В день обсуждения я рассчитывала услышать о своей сексуальной разнузданности и гинекологической ориентации. Каково было потрясение, когда Салынский сказал, что сделает всё для того, чтобы увидеть её на подмостках театров. И добавил: "Деточка, никого не слушайте, ничего не исправляйте. Грядут новые времена. Боюсь, что я не доживу, но эта пьеса пройдёт по всему миру".

Сегодня мне сорок лет, пьеса экранизирована, поставлена в России, Германии и Америке, и я понимаю, что передо мной был просто нормальный честный человек, но тогда я долго искала объяснения происходящему. Ведь я привыкла к тому, что бескорыстно тексты не волнуют никого, и, если мной интересуются не как молодым телом, значит, я - пешка в сложной многоходовке. Афанасий Салынский позвонил в Министерство культуры и сказал, что настоятельно рекомендует пьесу. Её обсудили на коллегии.

"Пьеса не может быть рекомендована театрам. Много места в ней занимают разговоры об абортах, технике обезболивания и морального воздействия. Думается, что автору по плечу тема более общественно значимая, большая и серьёзная", - ответила коллегия письменно.
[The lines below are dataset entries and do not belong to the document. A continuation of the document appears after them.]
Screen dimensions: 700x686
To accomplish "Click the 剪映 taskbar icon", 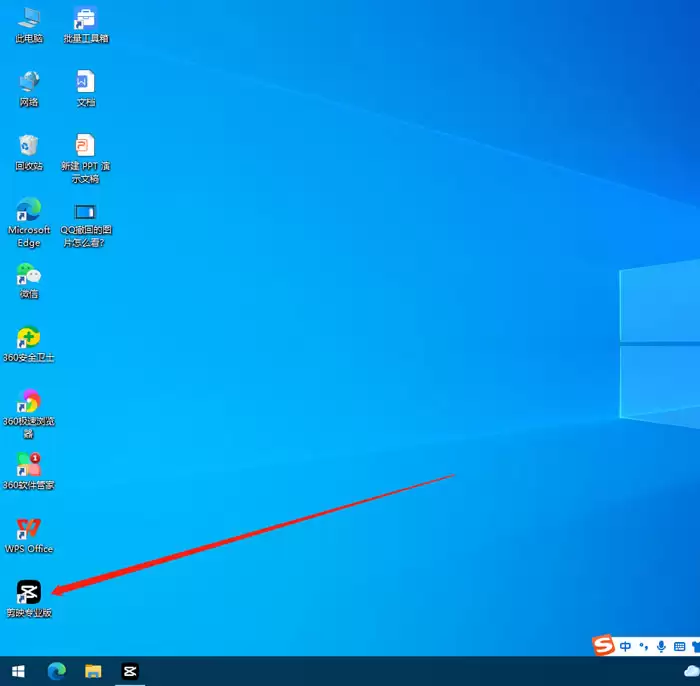I will click(x=130, y=671).
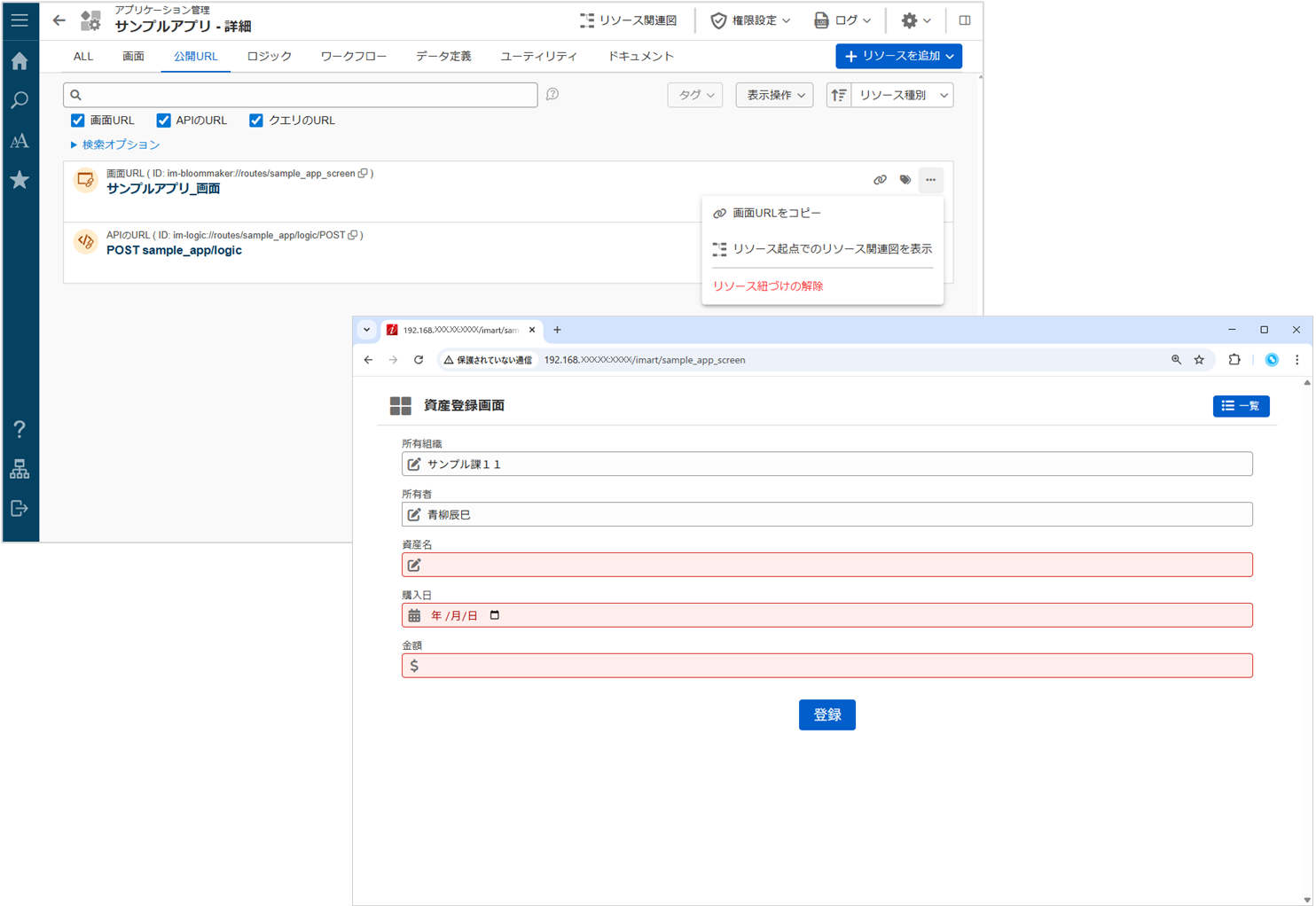
Task: Click the リソースを追加 button
Action: pos(897,56)

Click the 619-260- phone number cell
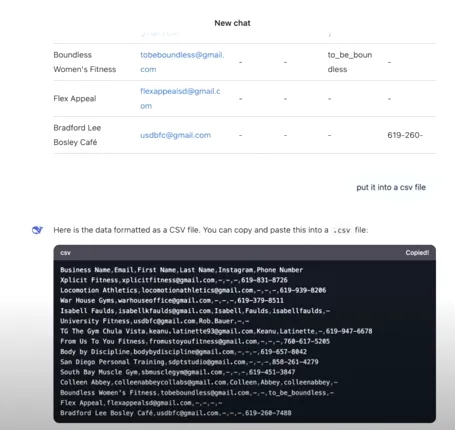(405, 135)
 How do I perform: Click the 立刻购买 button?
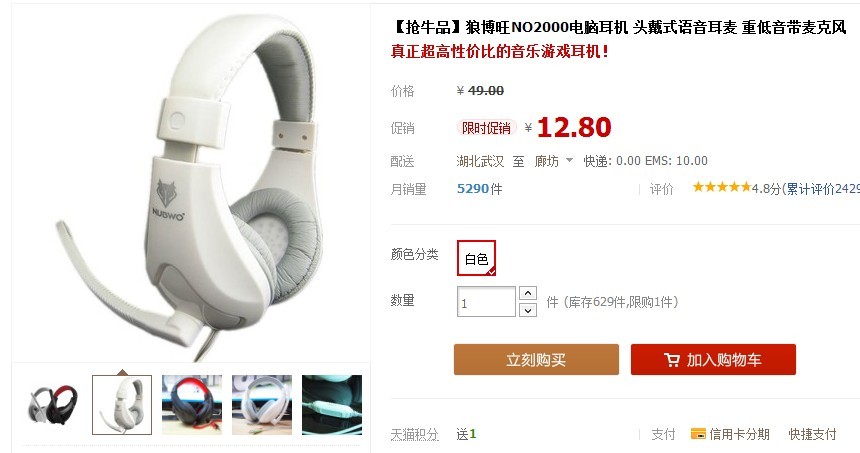536,360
Первый раз открывая массивную дверь Министерства культуры СССР на Арбате, я чувствовала себя чуть ли не входящей в храм. Но диалог с заместительницей главного редактора коллегии вернул на землю. Поскольку пьеса казалась всем верхом непристойности, то разговор со мной поручили женщине. Мария Яковлевна Медведева, очаровательная дама с седой замысловатой причёской, улыбалась мне, как воспитательница детского сада новенькой малышке.
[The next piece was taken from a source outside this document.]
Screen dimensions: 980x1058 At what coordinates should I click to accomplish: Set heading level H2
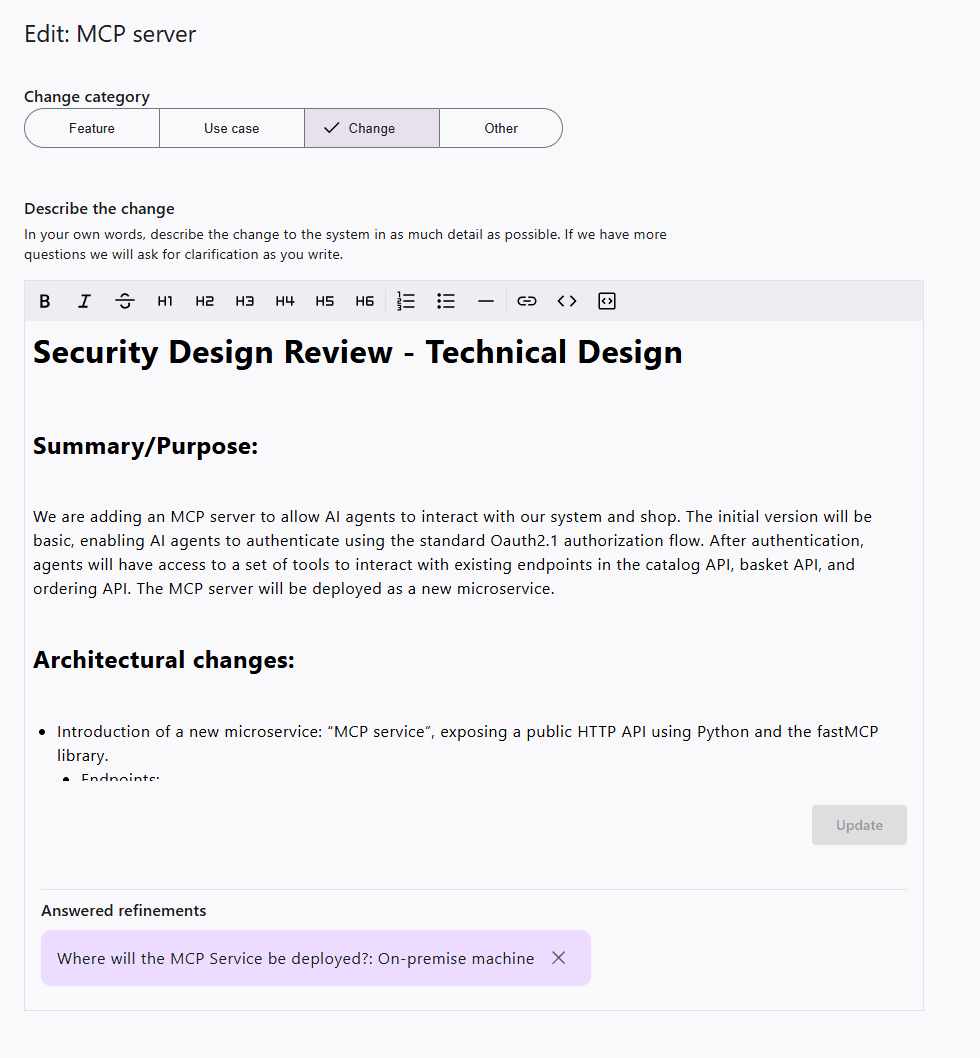(205, 301)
- Послушайте, это просто ужас. Как же вы могли такое написать? Я сидела на коллегии вся красная от стыда. Вы, молодая женщина, как же можно писать про аборты? Вы способный человек, но над пьесой надо работать, и я помогу вам.

- Как работать? - я ещё была дура дурой.

- Для начала надо поменять профессию главной героини. Это же невозможно, чтобы главная героиня была гинеколог. Давайте сделаем её инженером, учительницей, космонавтом - и всё это без тени юмора.